Brendan Eich, CEO of Mozilla. Photo: Getty
Eich donated $1000 in support of Proposition 8, the California state constitutional amendment that - in the official wording - “Eliminates Rights of Same-Sex Couples to Marry” (which in turn inspired the “NO H8” campaign you likely saw many celebrities supporting); in other words, a fairly unequivocal statement against marriage equality.
Mozilla has distanced itself from Eich’s personal politics, releasing a statement reiterating support for LGBT equality: “Mozilla’s mission is to make the Web more open so that humanity is stronger, more inclusive and more just. This is why Mozilla supports equality for all, including marriage equality for LGBT couples. No matter who you are or who you love, everyone deserves the same rights and to be treated equally.”
Not enough, it would seem, for OkCupid, who are sticking fast with their Firefox protest, which illustrates a dilemma we are increasingly faced with: is it possible to support a company or project whose politics, on the whole, are solid, if the person holding the purse strings is less than right on?

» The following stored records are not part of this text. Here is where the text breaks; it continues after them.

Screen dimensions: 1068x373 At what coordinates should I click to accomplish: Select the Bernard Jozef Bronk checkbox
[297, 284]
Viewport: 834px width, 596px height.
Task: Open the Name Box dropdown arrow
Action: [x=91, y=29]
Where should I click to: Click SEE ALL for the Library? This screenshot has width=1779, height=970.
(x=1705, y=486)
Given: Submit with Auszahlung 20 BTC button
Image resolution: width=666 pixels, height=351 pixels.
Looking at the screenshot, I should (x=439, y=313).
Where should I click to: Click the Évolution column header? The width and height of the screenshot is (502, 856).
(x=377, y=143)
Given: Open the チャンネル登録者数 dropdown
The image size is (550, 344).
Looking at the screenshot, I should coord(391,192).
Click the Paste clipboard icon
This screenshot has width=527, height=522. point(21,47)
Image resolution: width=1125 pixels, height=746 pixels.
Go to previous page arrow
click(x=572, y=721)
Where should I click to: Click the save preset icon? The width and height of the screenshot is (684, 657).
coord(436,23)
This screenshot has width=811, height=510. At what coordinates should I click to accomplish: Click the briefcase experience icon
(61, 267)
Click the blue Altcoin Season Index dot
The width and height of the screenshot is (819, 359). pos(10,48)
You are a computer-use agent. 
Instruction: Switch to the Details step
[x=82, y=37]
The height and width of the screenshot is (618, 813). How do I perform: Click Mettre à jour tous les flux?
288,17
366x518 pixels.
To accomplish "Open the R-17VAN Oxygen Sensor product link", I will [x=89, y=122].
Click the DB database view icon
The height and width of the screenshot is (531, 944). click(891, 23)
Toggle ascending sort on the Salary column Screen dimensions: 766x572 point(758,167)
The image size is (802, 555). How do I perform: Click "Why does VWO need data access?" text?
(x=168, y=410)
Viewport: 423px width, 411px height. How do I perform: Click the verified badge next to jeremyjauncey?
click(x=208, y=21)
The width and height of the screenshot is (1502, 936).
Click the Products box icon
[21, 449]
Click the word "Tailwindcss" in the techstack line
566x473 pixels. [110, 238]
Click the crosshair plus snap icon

Two similar examples in recent memory include “Skip Ender’s Game”, in which LGBT groups called for people to boycott the big-screen adaptation of noted homophobe Orson Scott Card’s sci-fi novel (despite the fact the entire cast and crew were vocal in their support of LGBTI people), and closer to home, Sticky Institute’s pulling out of the annual Zine Fair at the Museum of Contemporary Art (MCA) in Sydney. That may not seem like a big deal until you consider Sticky’s considerable presence in the local zine community.
In a statement, the artist-run collective pointed to Transfield Holdings’ - the same company whose Biennale involvement saw multiple artists’ boycotts of the event - sponsorship of the Museum of Contemporary Art as reason enough not to get involved: “We believe that participation in the Fair would contribute to the creation of cultural value and validation for Transfield Services, a company whose profits partially derive from the mandatory detention of people seeking protection from abuses of their human rights.”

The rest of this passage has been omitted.